El presidente de Donald Trump afirmó que Cuba “no podrá sobrevivir” tras ordenar la imposición de aranceles a los países que vendan petróleo a la isla. Las declaraciones fueron realizadas la noche del jueves ante la prensa, durante la presentación de un documental de la primera dama Melania Trump, donde describió a la nación caribeña como una “nación en decadencia” y dijo que “hay que compadecerse” de su población.
Los comentarios se produjeron horas después de la firma de una orden ejecutiva que establece aranceles adicionales a terceros países que suministren crudo a Cuba, con el objetivo de intensificar la presión económica. En el documento, Trump invocó razones de seguridad nacional y política exterior, declarando una emergencia nacional al sostener que la situación cubana constituye una “amenaza inusual y extraordinaria” para Estados Unidos.
Según Washington, el impacto será mayor tras el corte del envío de crudo venezolano, un factor que —a juicio de la administración— agravó la crisis económica y social de la isla. Trump había señalado previamente que el régimen cubano tenía los días contados desde la operación estadounidense del 3 de noviembre en Venezuela, que culminó con la captura del dictador venezolano y de su esposa, Cilia Flores, quienes enfrentan cargos por narcotráfico en Nueva York.
El mecanismo diseñado por la Casa Blanca establece que el secretario de Comercio determine si un país vende o entrega petróleo a Cuba, incluso mediante intermediarios. Luego, el secretario de Estado, en consulta con otros organismos, evaluará si corresponde imponer un arancel adicional y su magnitud, quedando la decisión final en manos del presidente. La orden otorga además facultades para modificar o suspender las medidas si la isla o los países involucrados adoptan “medidas significativas”, y advierte que cualquier represalia comercial podrá recibir nuevas respuestas.

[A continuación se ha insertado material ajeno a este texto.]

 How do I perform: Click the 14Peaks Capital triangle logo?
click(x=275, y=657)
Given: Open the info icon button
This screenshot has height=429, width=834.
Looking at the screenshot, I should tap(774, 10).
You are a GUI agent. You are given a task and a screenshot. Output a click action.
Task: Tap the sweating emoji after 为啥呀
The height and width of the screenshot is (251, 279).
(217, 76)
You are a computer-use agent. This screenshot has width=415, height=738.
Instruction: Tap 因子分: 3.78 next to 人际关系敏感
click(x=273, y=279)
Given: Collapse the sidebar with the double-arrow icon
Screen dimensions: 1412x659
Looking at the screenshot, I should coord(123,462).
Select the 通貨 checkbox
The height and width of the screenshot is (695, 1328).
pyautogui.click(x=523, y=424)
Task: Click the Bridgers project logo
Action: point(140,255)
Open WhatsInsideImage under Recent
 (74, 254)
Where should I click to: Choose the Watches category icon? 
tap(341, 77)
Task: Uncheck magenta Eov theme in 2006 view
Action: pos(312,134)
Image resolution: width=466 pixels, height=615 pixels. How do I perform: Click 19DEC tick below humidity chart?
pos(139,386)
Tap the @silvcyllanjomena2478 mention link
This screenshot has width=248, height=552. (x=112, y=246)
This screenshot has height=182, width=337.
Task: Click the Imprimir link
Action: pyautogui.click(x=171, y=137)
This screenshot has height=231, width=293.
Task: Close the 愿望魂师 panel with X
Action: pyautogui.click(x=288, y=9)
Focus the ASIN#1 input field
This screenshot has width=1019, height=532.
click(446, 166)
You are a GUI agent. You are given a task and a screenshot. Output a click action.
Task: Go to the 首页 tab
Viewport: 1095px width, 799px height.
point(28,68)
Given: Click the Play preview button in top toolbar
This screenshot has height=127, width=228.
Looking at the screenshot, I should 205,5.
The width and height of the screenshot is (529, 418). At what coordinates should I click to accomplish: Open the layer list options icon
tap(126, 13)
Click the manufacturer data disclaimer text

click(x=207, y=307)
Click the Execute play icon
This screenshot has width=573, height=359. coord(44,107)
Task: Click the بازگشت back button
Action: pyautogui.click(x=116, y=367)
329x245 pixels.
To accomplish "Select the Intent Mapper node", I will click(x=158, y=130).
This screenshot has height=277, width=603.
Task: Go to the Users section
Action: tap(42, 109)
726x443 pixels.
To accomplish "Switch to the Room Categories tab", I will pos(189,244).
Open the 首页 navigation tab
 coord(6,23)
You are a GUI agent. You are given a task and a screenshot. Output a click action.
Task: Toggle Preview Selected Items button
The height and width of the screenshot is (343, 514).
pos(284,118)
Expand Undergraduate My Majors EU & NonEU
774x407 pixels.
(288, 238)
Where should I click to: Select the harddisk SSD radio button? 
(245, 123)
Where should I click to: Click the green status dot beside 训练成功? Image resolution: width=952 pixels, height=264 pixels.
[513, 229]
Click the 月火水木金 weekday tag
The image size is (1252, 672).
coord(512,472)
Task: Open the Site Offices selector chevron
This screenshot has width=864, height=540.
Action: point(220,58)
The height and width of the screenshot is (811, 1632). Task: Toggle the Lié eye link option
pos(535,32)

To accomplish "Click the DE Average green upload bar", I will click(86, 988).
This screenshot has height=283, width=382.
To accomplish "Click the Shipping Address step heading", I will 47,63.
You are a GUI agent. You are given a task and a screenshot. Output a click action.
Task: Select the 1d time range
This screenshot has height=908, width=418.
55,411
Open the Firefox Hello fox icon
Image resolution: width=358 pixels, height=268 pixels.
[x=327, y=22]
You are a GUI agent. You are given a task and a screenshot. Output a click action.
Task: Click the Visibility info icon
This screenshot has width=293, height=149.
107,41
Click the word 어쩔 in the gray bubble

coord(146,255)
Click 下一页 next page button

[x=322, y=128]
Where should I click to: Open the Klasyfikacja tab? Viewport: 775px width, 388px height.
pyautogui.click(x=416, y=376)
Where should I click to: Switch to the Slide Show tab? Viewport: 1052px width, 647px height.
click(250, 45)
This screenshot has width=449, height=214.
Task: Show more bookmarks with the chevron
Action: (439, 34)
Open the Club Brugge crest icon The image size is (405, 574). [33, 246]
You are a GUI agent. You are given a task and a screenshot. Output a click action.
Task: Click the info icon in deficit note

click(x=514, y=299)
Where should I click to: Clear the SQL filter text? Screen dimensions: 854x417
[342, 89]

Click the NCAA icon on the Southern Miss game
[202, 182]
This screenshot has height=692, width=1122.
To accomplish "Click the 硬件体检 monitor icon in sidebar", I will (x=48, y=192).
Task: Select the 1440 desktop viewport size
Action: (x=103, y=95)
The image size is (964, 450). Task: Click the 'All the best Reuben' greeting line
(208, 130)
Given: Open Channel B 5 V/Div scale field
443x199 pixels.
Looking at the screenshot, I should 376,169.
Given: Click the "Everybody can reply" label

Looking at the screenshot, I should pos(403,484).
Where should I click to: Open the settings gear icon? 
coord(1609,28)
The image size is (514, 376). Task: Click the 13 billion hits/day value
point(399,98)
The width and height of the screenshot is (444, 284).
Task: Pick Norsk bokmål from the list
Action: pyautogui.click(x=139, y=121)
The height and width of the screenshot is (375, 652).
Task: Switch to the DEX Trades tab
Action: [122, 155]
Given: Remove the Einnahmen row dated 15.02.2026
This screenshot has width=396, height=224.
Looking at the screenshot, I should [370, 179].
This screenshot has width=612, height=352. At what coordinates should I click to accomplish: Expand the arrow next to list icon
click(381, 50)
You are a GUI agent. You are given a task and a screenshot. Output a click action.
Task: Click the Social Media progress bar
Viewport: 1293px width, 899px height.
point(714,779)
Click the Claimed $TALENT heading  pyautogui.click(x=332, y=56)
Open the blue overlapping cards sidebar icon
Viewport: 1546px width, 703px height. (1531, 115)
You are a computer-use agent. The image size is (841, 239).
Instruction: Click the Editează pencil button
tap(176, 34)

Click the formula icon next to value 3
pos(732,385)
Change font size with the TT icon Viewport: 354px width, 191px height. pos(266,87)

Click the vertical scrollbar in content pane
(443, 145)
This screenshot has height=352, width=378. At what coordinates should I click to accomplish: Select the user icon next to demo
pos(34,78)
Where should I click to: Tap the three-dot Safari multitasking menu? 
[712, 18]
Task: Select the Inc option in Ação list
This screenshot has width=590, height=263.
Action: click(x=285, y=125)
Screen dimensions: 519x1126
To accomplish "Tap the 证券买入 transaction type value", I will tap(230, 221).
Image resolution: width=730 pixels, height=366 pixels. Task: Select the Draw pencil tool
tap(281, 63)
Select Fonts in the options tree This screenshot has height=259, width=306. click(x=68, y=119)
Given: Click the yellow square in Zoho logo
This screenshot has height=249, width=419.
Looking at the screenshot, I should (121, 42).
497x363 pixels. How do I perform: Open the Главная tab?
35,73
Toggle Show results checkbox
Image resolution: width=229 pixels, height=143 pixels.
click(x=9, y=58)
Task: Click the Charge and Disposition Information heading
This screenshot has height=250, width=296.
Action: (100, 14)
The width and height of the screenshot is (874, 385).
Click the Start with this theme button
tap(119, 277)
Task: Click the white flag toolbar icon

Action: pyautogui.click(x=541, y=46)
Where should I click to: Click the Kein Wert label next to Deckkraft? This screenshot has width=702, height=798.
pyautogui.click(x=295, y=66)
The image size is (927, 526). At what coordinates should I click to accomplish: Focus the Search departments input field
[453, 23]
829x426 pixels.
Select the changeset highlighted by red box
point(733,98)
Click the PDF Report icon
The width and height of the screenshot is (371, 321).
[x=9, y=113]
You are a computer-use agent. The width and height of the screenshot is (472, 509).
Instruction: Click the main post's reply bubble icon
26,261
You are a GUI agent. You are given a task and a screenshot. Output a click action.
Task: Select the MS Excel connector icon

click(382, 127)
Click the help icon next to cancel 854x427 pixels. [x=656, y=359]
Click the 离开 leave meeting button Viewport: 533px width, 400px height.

Desde La Habana, el régimen cubano calificó la intervención estadounidense en Caracas como un “acto de terrorismo” y advirtió que no tolerará intimidaciones ni negociaciones bajo “coerción”, aunque expresó disposición a dialogar sobre la base de “igualdad y respeto”. La orden ejecutiva estadounidense sostiene, además, que Cuba alberga capacidades militares y de inteligencia de países adversarios —incluida la mayor instalación de inteligencia de Rusia fuera de su territorio— y acusa al régimen de brindar refugio y apoyo a organizaciones catalogadas como terroristas, como Hezbollah y Hamas, así como de cooperar con China e Irán.